*RECORDS FOR THE TASK*:
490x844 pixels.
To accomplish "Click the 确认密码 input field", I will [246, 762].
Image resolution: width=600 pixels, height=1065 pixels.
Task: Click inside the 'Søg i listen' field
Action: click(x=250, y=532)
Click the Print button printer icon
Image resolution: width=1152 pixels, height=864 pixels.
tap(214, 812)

*ASSIGNMENT*:
Would you set down all of the entries again, word for word?

*RESULT BELOW*:
490x844 pixels.
To accomplish "Click the 确认密码 input field", I will [246, 762].
Image resolution: width=600 pixels, height=1065 pixels.
Task: Click inside the 'Søg i listen' field
Action: click(x=250, y=532)
Click the Print button printer icon
Image resolution: width=1152 pixels, height=864 pixels.
tap(214, 812)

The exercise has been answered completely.